Now in autotune.
(Betcha didn’t expect that).
Yesterday, we were rapping (without the benefit of autotune) about immigration status and unlawful discrimination and concluded that Title VII of the Civil Rights Act of 1964 does not prohibit workplace discrimination on the basis of immigration status (although national-original discrimination is unlawful). And we know from a super-hot “Fact or Fiction” post last year that Title VII covers Americans who are employed abroad. It was so hot.
Now, get ready for the hat trick, Gretzky.
Late last month, a federal court in Michigan recognized that foreign employees of a foreign employer should not be counted as employees for purposes of Title VII. Who cares, right? Well, you should. As you know from this post, you need 15 employees to be covered under Title VII. If ABC Company has 14 employees working at a US facility and 1 more employee, a Canadian resident, who works exclusively for ABC in Canada, ABC is not covered under Title VII.

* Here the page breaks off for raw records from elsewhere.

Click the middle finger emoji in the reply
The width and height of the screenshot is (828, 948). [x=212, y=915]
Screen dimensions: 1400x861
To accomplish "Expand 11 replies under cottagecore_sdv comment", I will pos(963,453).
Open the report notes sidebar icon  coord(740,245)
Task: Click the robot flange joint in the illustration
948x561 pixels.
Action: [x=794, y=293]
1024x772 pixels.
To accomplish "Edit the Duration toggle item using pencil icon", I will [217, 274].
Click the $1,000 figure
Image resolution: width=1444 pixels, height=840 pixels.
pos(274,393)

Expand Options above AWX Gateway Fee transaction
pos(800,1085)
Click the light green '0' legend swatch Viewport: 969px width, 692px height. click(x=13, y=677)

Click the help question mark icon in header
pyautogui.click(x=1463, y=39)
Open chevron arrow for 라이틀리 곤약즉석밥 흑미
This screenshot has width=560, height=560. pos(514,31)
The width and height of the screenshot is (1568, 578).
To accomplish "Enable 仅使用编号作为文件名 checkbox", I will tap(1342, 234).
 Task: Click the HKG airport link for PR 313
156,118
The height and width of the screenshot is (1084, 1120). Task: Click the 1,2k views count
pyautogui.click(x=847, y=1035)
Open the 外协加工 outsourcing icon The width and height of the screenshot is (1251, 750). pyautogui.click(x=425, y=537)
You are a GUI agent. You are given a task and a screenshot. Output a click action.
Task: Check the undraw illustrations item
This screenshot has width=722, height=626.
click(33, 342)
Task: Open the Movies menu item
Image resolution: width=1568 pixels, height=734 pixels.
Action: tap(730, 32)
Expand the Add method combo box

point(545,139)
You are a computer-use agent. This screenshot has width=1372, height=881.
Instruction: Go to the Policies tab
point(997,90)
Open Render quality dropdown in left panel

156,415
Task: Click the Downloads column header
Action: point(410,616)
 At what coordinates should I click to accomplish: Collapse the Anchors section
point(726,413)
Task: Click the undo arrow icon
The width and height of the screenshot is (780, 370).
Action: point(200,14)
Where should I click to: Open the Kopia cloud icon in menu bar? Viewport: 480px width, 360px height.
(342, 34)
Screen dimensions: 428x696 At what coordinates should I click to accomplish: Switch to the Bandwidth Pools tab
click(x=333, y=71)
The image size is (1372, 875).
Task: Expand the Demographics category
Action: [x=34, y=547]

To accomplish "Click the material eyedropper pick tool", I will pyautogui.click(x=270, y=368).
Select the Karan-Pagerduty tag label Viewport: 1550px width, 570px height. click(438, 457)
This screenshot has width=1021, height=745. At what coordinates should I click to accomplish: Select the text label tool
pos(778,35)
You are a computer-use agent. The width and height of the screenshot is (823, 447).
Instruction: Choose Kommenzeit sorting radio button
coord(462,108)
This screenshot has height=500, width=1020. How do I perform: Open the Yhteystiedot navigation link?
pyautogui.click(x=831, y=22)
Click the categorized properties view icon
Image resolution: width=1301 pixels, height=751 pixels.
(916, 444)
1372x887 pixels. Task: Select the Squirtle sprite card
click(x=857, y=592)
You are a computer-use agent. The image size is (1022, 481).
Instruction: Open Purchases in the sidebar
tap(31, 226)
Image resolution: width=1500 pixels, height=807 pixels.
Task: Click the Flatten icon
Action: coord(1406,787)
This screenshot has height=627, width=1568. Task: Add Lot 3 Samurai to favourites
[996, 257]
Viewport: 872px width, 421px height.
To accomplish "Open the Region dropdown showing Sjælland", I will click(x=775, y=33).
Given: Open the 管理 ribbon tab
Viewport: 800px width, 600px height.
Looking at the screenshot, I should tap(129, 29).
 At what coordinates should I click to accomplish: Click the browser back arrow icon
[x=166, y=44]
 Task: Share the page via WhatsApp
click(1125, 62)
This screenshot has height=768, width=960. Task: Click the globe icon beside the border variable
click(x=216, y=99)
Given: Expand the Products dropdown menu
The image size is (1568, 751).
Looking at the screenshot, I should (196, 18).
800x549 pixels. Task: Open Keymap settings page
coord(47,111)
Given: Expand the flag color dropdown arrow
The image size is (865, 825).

This could also become an issue, as it did in the Michigan case, where an employer is right up against a statutory damages cap. Caps are placed on compensatory damages according to the size of the employer. The limits on damages are as follows:
15 to 100 employees: $50,000
101 to 200 employees: $100,000
201 to 500 employees: $200,000
501 employees or more: $300,000
Notwithstanding the foregoing — or something legalese like that — state laws covering workplace discrimination and damages caps may vary. So, mind your p’s and q’s. Or maybe you just shouldn’t discriminate at all.